According to that report, Carter’s lawsuit claims the women are seeking to “destroy innocent lives” and “defame and vilify Carter and otherwise ruin his reputation for the purposes of garnering attention and fame and/or extorting money from Carter.” It also claims that Carter lost $2.3m in business in the wake of the allegations. “Carter will not allow himself to be smeared in this way,” the lawsuit reads. “Protecting one’s reputation and name by calling a liar a liar is not victim blaming or bullying. It is simply telling the truth.”
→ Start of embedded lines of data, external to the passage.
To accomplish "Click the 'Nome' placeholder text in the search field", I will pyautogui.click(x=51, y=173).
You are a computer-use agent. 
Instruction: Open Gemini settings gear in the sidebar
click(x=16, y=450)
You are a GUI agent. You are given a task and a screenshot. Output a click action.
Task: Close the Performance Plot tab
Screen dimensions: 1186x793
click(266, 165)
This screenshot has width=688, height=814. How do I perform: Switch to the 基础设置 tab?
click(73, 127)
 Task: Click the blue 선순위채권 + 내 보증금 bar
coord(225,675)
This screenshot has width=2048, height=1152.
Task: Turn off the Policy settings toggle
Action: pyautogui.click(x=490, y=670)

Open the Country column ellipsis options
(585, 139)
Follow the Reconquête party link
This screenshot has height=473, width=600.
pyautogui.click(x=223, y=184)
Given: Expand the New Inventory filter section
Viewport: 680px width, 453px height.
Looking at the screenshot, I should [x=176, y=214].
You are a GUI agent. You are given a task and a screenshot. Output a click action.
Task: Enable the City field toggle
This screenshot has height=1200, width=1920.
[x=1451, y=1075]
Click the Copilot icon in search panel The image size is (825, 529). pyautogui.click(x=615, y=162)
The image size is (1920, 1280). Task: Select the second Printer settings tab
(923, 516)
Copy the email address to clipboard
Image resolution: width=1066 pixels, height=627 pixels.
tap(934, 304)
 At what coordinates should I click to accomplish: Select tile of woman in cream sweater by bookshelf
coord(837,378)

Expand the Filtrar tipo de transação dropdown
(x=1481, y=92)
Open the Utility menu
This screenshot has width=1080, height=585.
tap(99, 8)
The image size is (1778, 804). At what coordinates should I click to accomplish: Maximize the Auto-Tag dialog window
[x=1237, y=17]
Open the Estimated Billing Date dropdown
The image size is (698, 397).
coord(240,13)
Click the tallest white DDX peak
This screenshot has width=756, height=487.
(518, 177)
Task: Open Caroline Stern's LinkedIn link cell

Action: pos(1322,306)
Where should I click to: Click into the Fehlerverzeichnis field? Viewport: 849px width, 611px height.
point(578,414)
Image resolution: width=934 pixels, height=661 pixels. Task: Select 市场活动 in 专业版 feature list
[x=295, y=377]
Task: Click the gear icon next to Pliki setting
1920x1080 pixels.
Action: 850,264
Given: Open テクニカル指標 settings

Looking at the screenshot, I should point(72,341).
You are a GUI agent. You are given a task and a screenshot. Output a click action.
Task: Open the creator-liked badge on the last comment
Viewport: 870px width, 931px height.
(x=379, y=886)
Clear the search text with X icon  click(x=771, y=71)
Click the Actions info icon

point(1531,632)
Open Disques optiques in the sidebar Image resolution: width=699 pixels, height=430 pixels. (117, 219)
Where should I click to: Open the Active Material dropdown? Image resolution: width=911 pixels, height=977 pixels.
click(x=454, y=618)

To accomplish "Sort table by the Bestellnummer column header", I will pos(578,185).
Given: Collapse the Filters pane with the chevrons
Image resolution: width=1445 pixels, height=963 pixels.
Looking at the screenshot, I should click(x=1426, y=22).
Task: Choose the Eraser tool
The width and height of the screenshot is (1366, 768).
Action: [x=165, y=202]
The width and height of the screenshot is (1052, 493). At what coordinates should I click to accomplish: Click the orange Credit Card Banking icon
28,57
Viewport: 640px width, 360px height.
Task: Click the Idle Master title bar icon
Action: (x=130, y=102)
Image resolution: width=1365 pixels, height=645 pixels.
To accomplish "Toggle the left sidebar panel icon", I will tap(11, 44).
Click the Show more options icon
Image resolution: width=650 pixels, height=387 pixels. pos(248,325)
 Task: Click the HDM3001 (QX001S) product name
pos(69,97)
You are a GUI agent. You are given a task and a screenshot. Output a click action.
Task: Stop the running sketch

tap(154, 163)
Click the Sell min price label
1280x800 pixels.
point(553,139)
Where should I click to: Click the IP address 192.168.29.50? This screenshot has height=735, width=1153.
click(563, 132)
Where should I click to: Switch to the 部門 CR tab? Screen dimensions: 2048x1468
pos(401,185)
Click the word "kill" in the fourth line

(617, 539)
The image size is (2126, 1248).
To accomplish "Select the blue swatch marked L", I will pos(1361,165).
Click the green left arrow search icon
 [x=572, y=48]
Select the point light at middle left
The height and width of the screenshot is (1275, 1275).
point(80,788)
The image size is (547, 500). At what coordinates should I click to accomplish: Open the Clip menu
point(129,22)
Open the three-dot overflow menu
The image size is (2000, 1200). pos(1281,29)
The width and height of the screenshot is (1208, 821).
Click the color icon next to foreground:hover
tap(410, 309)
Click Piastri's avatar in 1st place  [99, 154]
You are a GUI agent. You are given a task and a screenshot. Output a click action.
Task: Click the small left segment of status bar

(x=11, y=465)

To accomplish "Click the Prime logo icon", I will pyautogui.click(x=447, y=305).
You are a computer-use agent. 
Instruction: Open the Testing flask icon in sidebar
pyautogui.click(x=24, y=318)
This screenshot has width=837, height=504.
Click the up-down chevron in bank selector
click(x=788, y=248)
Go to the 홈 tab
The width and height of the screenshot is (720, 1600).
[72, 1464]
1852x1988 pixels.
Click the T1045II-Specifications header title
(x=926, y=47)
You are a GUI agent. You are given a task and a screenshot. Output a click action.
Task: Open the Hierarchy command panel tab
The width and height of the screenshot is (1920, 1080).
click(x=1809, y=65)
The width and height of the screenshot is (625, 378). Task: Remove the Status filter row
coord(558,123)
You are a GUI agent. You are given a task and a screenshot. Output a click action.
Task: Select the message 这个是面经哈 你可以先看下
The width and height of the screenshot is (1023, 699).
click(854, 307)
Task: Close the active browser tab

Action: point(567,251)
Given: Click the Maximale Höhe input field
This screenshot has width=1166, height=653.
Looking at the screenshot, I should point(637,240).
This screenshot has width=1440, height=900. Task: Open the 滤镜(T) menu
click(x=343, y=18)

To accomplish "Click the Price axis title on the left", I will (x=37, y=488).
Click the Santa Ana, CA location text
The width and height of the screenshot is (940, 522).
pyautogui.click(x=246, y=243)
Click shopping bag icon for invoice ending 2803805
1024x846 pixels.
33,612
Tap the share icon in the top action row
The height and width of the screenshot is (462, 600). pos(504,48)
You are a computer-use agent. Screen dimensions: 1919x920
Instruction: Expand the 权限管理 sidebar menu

In December 2022, Shannon Ruth filed a civil sexual battery lawsuit against Carter, alleging that he had assaulted her after a show in Tacoma, Washington, when she was 17. “Just because Nick Carter is a celebrity does not mean that he is excused from his crimes,” she said during a press conference at the time. “I am a survivor and always will be.”
Carter’s lawsuit also names Melissa Schuman, a former member of the girl group Dream, who had accused him of rape in 2017. Carter denied both allegations at the time, describing Ruth’s claim as “legally meritless but also entirely untrue”. He said that he was “shocked and saddened” by Schuman’s allegations, saying that she “never expressed to me while we were together or at any time since that anything we did was not consensual”.
In his lawsuit, Carter claims that Schuman and her father, Jerome Schuman “coax[ed]” Ruth “to inflate her initial claim of being abused at the hands of a third-party, to being physically abused at the specific hands of Carter, and, finally, to being sexually assaulted by Carter.” It also claims that Ruth made multiple phone reports to Tacoma police that included “discrepancies and inconsistencies”.
In a statement to the Times, an attorney for Ruth said that Carter had a “long history of abusing females”, and that “a jury will weigh the evidence and decide”.